Where the data below contains pictures, omit them; output the rest word for word.
◆ ◆ ◆ ◆
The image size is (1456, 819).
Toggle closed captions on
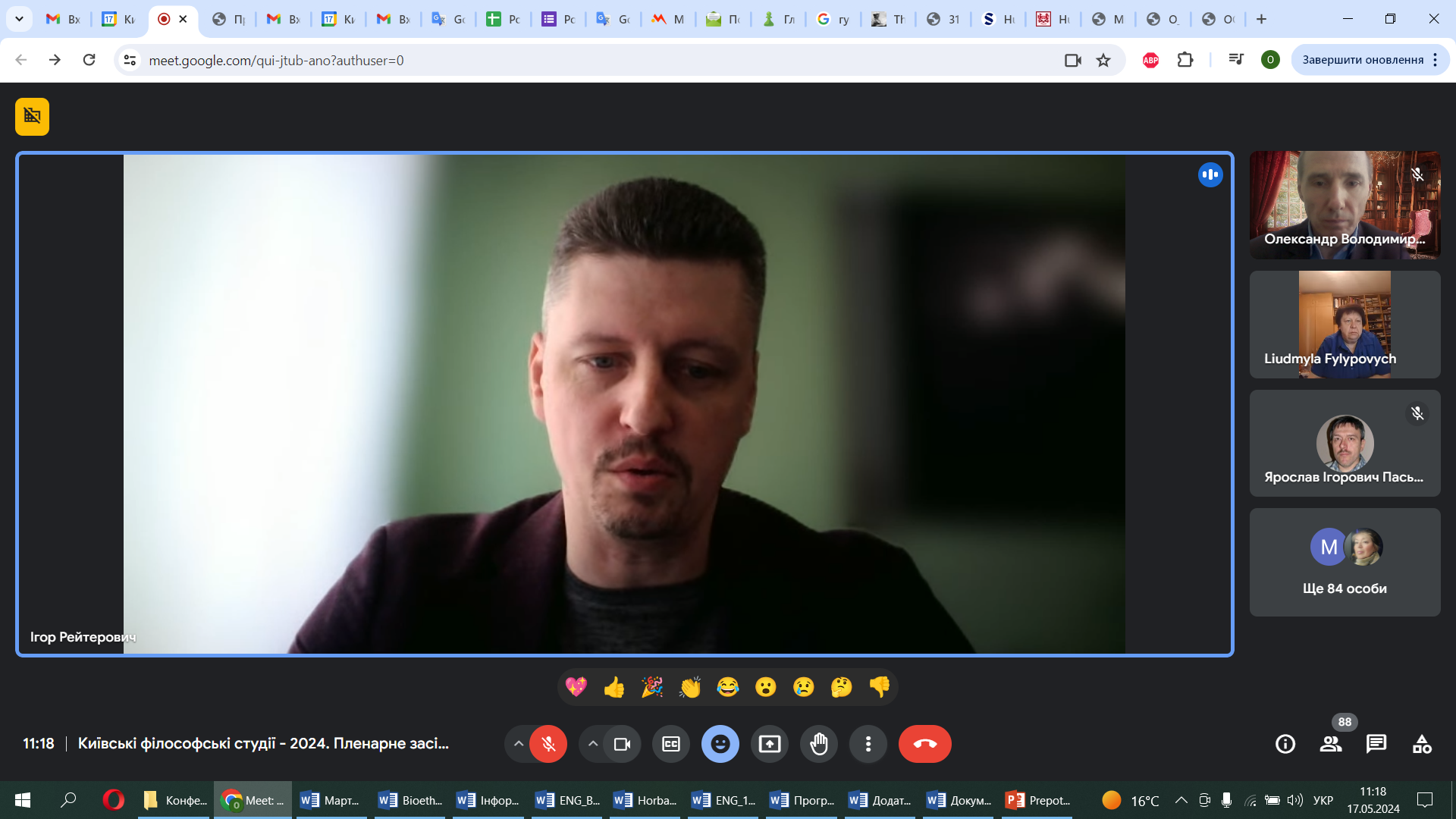click(671, 744)
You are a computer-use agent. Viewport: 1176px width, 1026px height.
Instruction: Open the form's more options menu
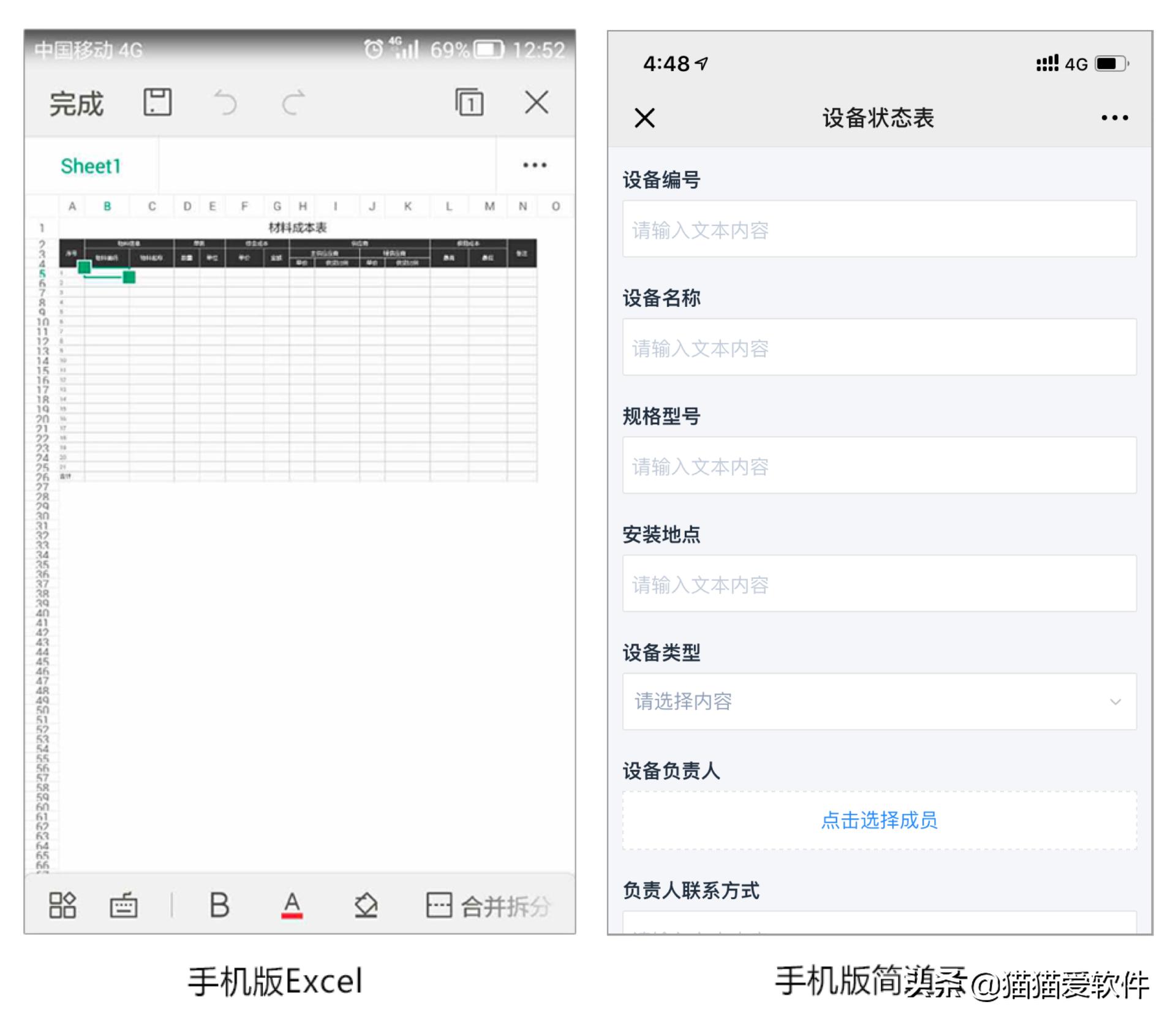click(x=1114, y=117)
◆ ◆ ◆ ◆
> [THE ANSWER]
The image size is (1456, 819).
Toggle closed captions on
click(671, 744)
You are a computer-use agent. Viewport: 1176px width, 1026px height.
Instruction: Open the form's more options menu
click(x=1114, y=117)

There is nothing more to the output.